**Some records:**
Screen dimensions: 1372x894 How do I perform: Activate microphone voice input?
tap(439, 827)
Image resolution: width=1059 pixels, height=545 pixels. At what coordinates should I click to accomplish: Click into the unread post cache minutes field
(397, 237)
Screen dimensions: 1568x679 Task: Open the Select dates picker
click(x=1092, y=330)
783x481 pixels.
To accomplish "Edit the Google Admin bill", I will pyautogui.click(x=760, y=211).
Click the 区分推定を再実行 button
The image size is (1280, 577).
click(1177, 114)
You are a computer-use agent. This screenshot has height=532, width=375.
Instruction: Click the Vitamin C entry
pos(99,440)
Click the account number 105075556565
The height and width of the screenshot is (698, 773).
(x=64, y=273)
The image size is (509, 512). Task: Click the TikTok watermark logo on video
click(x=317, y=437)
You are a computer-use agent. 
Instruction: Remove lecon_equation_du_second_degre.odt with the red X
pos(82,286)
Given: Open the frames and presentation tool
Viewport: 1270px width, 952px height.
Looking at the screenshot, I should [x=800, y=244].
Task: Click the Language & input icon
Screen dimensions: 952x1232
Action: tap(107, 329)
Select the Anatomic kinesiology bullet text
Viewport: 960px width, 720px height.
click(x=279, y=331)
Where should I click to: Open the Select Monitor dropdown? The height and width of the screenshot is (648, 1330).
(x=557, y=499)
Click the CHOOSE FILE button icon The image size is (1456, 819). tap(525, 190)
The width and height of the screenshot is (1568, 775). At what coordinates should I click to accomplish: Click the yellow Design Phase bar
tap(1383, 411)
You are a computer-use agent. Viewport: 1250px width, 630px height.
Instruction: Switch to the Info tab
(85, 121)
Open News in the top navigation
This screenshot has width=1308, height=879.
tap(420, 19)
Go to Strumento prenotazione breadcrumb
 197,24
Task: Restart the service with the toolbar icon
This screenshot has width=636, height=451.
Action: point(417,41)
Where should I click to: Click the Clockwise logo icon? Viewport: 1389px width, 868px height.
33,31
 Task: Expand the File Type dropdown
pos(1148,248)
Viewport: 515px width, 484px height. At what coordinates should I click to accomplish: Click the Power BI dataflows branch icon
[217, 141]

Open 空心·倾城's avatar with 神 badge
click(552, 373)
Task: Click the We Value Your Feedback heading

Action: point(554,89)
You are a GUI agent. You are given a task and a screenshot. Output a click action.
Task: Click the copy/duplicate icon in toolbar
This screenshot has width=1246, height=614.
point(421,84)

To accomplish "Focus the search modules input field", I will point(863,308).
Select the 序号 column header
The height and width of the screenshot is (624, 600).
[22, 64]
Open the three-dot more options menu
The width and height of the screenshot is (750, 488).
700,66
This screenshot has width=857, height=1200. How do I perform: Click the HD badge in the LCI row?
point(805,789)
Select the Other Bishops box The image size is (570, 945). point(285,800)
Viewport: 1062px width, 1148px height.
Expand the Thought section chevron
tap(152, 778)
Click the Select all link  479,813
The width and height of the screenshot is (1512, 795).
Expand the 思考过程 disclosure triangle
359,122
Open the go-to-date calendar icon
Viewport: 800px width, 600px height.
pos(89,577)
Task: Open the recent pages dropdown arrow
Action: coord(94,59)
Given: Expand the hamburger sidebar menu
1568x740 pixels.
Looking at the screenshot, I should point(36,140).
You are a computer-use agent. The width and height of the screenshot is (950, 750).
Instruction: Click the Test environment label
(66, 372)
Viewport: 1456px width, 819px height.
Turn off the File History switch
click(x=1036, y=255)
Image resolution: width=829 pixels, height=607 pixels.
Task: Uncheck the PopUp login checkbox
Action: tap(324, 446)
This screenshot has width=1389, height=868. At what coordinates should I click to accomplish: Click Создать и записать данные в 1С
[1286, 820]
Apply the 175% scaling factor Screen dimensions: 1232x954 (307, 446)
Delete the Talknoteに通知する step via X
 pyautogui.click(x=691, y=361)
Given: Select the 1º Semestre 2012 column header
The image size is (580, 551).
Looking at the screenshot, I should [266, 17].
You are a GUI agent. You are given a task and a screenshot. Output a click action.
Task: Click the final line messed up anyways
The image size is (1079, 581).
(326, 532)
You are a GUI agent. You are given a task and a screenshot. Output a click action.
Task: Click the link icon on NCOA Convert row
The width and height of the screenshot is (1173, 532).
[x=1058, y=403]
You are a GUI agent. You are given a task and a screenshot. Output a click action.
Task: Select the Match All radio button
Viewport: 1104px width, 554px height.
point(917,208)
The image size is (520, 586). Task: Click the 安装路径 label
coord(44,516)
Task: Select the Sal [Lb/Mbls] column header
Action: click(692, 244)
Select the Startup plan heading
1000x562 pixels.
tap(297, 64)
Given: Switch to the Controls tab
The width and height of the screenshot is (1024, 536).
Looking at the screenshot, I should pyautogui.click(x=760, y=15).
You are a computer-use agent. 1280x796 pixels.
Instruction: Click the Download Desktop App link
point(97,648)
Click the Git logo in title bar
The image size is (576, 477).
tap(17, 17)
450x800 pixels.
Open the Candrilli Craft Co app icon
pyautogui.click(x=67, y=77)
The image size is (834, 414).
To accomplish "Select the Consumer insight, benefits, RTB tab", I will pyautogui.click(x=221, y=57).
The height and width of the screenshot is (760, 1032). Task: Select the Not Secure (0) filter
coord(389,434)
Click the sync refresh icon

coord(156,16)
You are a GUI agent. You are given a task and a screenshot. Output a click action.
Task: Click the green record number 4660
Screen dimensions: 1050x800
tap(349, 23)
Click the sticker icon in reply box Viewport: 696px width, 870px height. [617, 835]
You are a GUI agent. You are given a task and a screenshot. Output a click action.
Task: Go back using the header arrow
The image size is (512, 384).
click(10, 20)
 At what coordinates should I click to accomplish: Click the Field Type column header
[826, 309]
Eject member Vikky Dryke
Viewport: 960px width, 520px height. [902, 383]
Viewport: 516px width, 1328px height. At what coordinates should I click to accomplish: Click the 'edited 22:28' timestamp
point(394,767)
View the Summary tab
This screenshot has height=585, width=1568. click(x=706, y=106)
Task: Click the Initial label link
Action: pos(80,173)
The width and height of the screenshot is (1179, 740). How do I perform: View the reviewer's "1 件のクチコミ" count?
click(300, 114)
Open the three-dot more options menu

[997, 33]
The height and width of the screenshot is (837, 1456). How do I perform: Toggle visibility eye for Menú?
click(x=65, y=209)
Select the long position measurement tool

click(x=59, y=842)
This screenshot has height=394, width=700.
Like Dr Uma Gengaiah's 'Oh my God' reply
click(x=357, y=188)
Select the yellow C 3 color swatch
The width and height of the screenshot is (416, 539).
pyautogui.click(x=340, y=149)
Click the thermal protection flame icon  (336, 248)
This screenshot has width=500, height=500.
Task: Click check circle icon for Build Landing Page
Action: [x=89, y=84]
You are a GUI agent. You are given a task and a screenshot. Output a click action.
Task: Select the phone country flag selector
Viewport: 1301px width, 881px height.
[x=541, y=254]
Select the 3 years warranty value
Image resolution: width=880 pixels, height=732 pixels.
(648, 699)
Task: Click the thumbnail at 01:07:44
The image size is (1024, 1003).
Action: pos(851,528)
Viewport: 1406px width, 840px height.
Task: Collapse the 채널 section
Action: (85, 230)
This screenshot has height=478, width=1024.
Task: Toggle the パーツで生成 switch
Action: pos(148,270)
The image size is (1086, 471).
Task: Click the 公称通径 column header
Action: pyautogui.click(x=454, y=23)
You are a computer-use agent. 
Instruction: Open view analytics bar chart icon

**Task statement:** Rewrite the material above with "Vitamin C" changed to "Vitamin D" and nothing else altered.

**Worked solution:**
Screen dimensions: 1372x894 How do I perform: Activate microphone voice input?
tap(439, 827)
Image resolution: width=1059 pixels, height=545 pixels. At what coordinates should I click to accomplish: Click into the unread post cache minutes field
(397, 237)
Screen dimensions: 1568x679 Task: Open the Select dates picker
click(x=1092, y=330)
783x481 pixels.
To accomplish "Edit the Google Admin bill", I will pyautogui.click(x=760, y=211).
Click the 区分推定を再実行 button
The image size is (1280, 577).
click(1177, 114)
You are a computer-use agent. This screenshot has height=532, width=375.
Instruction: Click the Vitamin D entry
pos(99,440)
Click the account number 105075556565
The height and width of the screenshot is (698, 773).
(x=64, y=273)
The image size is (509, 512). Task: Click the TikTok watermark logo on video
click(x=317, y=437)
You are a computer-use agent. 
Instruction: Remove lecon_equation_du_second_degre.odt with the red X
pos(82,286)
Given: Open the frames and presentation tool
Viewport: 1270px width, 952px height.
Looking at the screenshot, I should [x=800, y=244].
Task: Click the Language & input icon
Screen dimensions: 952x1232
Action: tap(107, 329)
Select the Anatomic kinesiology bullet text
Viewport: 960px width, 720px height.
click(x=279, y=331)
Where should I click to: Open the Select Monitor dropdown? The height and width of the screenshot is (648, 1330).
(x=557, y=499)
Click the CHOOSE FILE button icon The image size is (1456, 819). tap(525, 190)
The width and height of the screenshot is (1568, 775). At what coordinates should I click to accomplish: Click the yellow Design Phase bar
tap(1383, 411)
You are a computer-use agent. Viewport: 1250px width, 630px height.
Instruction: Switch to the Info tab
(85, 121)
Open News in the top navigation
This screenshot has width=1308, height=879.
tap(420, 19)
Go to Strumento prenotazione breadcrumb
 197,24
Task: Restart the service with the toolbar icon
This screenshot has width=636, height=451.
Action: point(417,41)
Where should I click to: Click the Clockwise logo icon? Viewport: 1389px width, 868px height.
33,31
 Task: Expand the File Type dropdown
pos(1148,248)
Viewport: 515px width, 484px height. At what coordinates should I click to accomplish: Click the Power BI dataflows branch icon
[217, 141]

Open 空心·倾城's avatar with 神 badge
click(552, 373)
Task: Click the We Value Your Feedback heading

Action: point(554,89)
You are a GUI agent. You are given a task and a screenshot. Output a click action.
Task: Click the copy/duplicate icon in toolbar
This screenshot has width=1246, height=614.
point(421,84)

To accomplish "Focus the search modules input field", I will point(863,308).
Select the 序号 column header
The height and width of the screenshot is (624, 600).
[22, 64]
Open the three-dot more options menu
The width and height of the screenshot is (750, 488).
700,66
This screenshot has width=857, height=1200. How do I perform: Click the HD badge in the LCI row?
point(805,789)
Select the Other Bishops box The image size is (570, 945). point(285,800)
Viewport: 1062px width, 1148px height.
Expand the Thought section chevron
tap(152, 778)
Click the Select all link  479,813
The width and height of the screenshot is (1512, 795).
Expand the 思考过程 disclosure triangle
359,122
Open the go-to-date calendar icon
Viewport: 800px width, 600px height.
pos(89,577)
Task: Open the recent pages dropdown arrow
Action: coord(94,59)
Given: Expand the hamburger sidebar menu
1568x740 pixels.
Looking at the screenshot, I should point(36,140).
You are a computer-use agent. The width and height of the screenshot is (950, 750).
Instruction: Click the Test environment label
(66, 372)
Viewport: 1456px width, 819px height.
Turn off the File History switch
click(x=1036, y=255)
Image resolution: width=829 pixels, height=607 pixels.
Task: Uncheck the PopUp login checkbox
Action: tap(324, 446)
This screenshot has width=1389, height=868. At what coordinates should I click to accomplish: Click Создать и записать данные в 1С
[1286, 820]
Apply the 175% scaling factor Screen dimensions: 1232x954 (307, 446)
Delete the Talknoteに通知する step via X
 pyautogui.click(x=691, y=361)
Given: Select the 1º Semestre 2012 column header
The image size is (580, 551).
Looking at the screenshot, I should [266, 17].
You are a GUI agent. You are given a task and a screenshot. Output a click action.
Task: Click the final line messed up anyways
The image size is (1079, 581).
(326, 532)
You are a GUI agent. You are given a task and a screenshot. Output a click action.
Task: Click the link icon on NCOA Convert row
The width and height of the screenshot is (1173, 532).
[x=1058, y=403]
You are a GUI agent. You are given a task and a screenshot. Output a click action.
Task: Select the Match All radio button
Viewport: 1104px width, 554px height.
point(917,208)
The image size is (520, 586). Task: Click the 安装路径 label
coord(44,516)
Task: Select the Sal [Lb/Mbls] column header
Action: click(692, 244)
Select the Startup plan heading
1000x562 pixels.
tap(297, 64)
Given: Switch to the Controls tab
The width and height of the screenshot is (1024, 536).
Looking at the screenshot, I should pyautogui.click(x=760, y=15).
You are a computer-use agent. 1280x796 pixels.
Instruction: Click the Download Desktop App link
point(97,648)
Click the Git logo in title bar
The image size is (576, 477).
tap(17, 17)
450x800 pixels.
Open the Candrilli Craft Co app icon
pyautogui.click(x=67, y=77)
The image size is (834, 414).
To accomplish "Select the Consumer insight, benefits, RTB tab", I will pyautogui.click(x=221, y=57).
The height and width of the screenshot is (760, 1032). Task: Select the Not Secure (0) filter
coord(389,434)
Click the sync refresh icon

coord(156,16)
You are a GUI agent. You are given a task and a screenshot. Output a click action.
Task: Click the green record number 4660
Screen dimensions: 1050x800
tap(349, 23)
Click the sticker icon in reply box Viewport: 696px width, 870px height. [617, 835]
You are a GUI agent. You are given a task and a screenshot. Output a click action.
Task: Go back using the header arrow
The image size is (512, 384).
click(10, 20)
 At what coordinates should I click to accomplish: Click the Field Type column header
[826, 309]
Eject member Vikky Dryke
Viewport: 960px width, 520px height. [902, 383]
Viewport: 516px width, 1328px height. At what coordinates should I click to accomplish: Click the 'edited 22:28' timestamp
point(394,767)
View the Summary tab
This screenshot has height=585, width=1568. click(x=706, y=106)
Task: Click the Initial label link
Action: pos(80,173)
The width and height of the screenshot is (1179, 740). How do I perform: View the reviewer's "1 件のクチコミ" count?
click(300, 114)
Open the three-dot more options menu

[997, 33]
The height and width of the screenshot is (837, 1456). How do I perform: Toggle visibility eye for Menú?
click(x=65, y=209)
Select the long position measurement tool

click(x=59, y=842)
This screenshot has height=394, width=700.
Like Dr Uma Gengaiah's 'Oh my God' reply
click(x=357, y=188)
Select the yellow C 3 color swatch
The width and height of the screenshot is (416, 539).
pyautogui.click(x=340, y=149)
Click the thermal protection flame icon  (336, 248)
This screenshot has width=500, height=500.
Task: Click check circle icon for Build Landing Page
Action: [x=89, y=84]
You are a GUI agent. You are given a task and a screenshot. Output a click action.
Task: Select the phone country flag selector
Viewport: 1301px width, 881px height.
[x=541, y=254]
Select the 3 years warranty value
Image resolution: width=880 pixels, height=732 pixels.
(648, 699)
Task: Click the thumbnail at 01:07:44
The image size is (1024, 1003).
Action: pos(851,528)
Viewport: 1406px width, 840px height.
Task: Collapse the 채널 section
Action: (85, 230)
This screenshot has height=478, width=1024.
Task: Toggle the パーツで生成 switch
Action: pos(148,270)
The image size is (1086, 471).
Task: Click the 公称通径 column header
Action: pyautogui.click(x=454, y=23)
You are a computer-use agent. 
Instruction: Open view analytics bar chart icon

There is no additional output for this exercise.